> REQUIRED TASK
From the line with "Switch to dark theme with the moon toggle" through the end of the items, swap "moon toggle" for "crescent switch" and give those lines again with nothing else changed. Leave the pictures out.

> DATASET CONTENT
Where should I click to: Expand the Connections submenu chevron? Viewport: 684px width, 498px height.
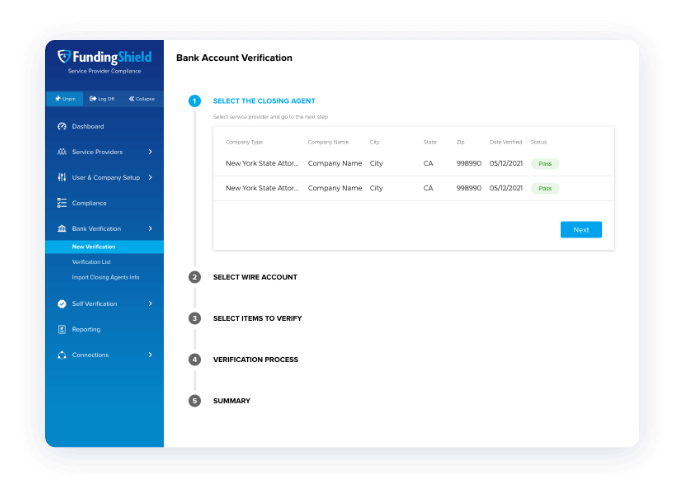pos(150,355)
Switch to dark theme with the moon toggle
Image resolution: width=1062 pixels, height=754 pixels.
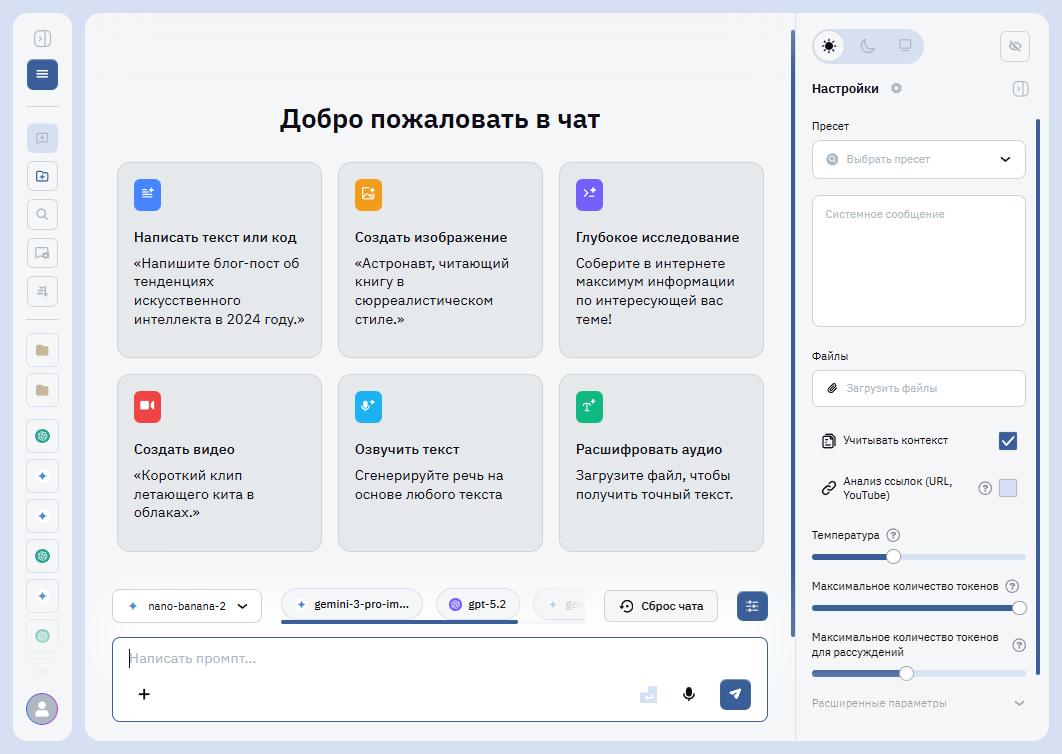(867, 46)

> OUTPUT BELOW
Switch to dark theme with the crescent switch
Image resolution: width=1062 pixels, height=754 pixels.
(867, 46)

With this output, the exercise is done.